You can't make this stuff up: A fourth-grade teacher in Houston, who gives her students a daily economics lesson by letting them operate mock businesses and earn fake money and taxing them appropriately, recently made the daily lesson about AIG.
First she tore into AIG to make a point to the students. Their reaction, apparently, was predictable: They fumed at what they believed AIG execs had gotten away with.
But then the teacher, Rebecca Chapman, changed directions and asked her students to think about how they'd feel if they were AIG employees who didn't make the bad decisions but remained at the company to fix those decisions. She even asked them to think about how bad they'd feel if they were asked to give back millions in bonus money they felt they'd earned, and if their families had received death threats.
So the students, not yet being jaded about life, proposed that they write and send letters of support to AIG employees.
The current head of AIG's financial products unit - the unit blamed for much of the company's alleged shady dealings - said the cards and letters are hanging up on bulletin boards at the company and that they've made the AIG folk weepy and sentimental and what not.

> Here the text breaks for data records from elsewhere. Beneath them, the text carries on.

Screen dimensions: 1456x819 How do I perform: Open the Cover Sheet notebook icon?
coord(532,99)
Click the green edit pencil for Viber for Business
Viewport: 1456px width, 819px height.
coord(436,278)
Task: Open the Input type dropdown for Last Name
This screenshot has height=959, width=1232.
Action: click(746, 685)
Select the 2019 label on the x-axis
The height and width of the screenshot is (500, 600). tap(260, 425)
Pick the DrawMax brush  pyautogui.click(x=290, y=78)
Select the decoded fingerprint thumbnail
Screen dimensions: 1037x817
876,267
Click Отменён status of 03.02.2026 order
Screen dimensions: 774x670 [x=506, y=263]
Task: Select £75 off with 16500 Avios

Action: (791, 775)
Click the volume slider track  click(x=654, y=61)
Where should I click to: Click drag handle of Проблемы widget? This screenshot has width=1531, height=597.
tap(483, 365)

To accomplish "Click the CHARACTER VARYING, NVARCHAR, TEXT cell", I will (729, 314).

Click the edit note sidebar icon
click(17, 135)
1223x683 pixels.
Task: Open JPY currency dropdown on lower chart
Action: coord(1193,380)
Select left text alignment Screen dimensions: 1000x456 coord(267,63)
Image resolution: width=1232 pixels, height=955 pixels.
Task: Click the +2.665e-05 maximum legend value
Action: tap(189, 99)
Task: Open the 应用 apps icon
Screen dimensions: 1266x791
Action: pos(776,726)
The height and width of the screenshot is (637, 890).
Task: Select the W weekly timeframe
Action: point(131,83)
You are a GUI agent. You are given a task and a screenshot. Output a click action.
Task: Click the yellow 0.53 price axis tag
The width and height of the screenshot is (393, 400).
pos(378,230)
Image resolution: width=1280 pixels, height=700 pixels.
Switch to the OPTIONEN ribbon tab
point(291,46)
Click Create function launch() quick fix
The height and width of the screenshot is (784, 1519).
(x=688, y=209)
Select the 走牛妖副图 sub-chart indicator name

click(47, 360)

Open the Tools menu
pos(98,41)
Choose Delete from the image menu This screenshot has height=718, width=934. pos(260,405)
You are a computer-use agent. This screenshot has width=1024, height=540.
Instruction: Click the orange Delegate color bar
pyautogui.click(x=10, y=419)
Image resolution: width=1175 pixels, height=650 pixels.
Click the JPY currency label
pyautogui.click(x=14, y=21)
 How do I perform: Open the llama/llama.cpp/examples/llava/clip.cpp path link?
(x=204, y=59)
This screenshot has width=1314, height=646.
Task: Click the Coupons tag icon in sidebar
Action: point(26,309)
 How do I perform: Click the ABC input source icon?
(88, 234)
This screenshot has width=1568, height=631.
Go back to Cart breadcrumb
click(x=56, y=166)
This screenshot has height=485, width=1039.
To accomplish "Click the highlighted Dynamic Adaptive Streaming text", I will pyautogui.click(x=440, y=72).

Not sure what I think of this. The smartass in me wants to say something like "When I have kids one day, this is why they're attending private school!"
But that's too easy. Besides, when I have kids and they're old enough to attend school I probably won't be able to afford a private education 'cause it'll probably cost as much as college.
I commend the teacher for her daily economics lessons. That's awesome. And if just a few of her students remember those lessons, maybe they'll know how to balance books and prioritize spending and saving before they even graduate high school.
Maybe I'm crazy though, but for a hot-button issue like AIG's bonuses, I almost feel like academic opinion on that should be left to these kids' parents/legal guardians.
I'm not saying Wall Street bonus "education" is equivalent to parents debating over whether they or the schools should teach sex ed. But do you get the "sensitive" subject issue?
Think about it. Maybe I'm the parent of one of those kids. Maybe I'm pretty well versed in economic issues. Maybe it's my opinion that all the AIG bonus recipients - whether they were top decision makers or not - are the recipients of ill-gotten gains. Maybe that's the opinion I'm preaching to my family. So maybe I don't want my kid being groomed to be sympathetic to Wall Street bonus-getters at failed companies that are only surviving on tax dollars.
Maybe you think that sort of speculation is goofy. Maybe. But I'm the Devil's advocate here. And I'll put money on it: as this story plays out that teacher, for all her good intentions, is going to run into a few disgruntled parents.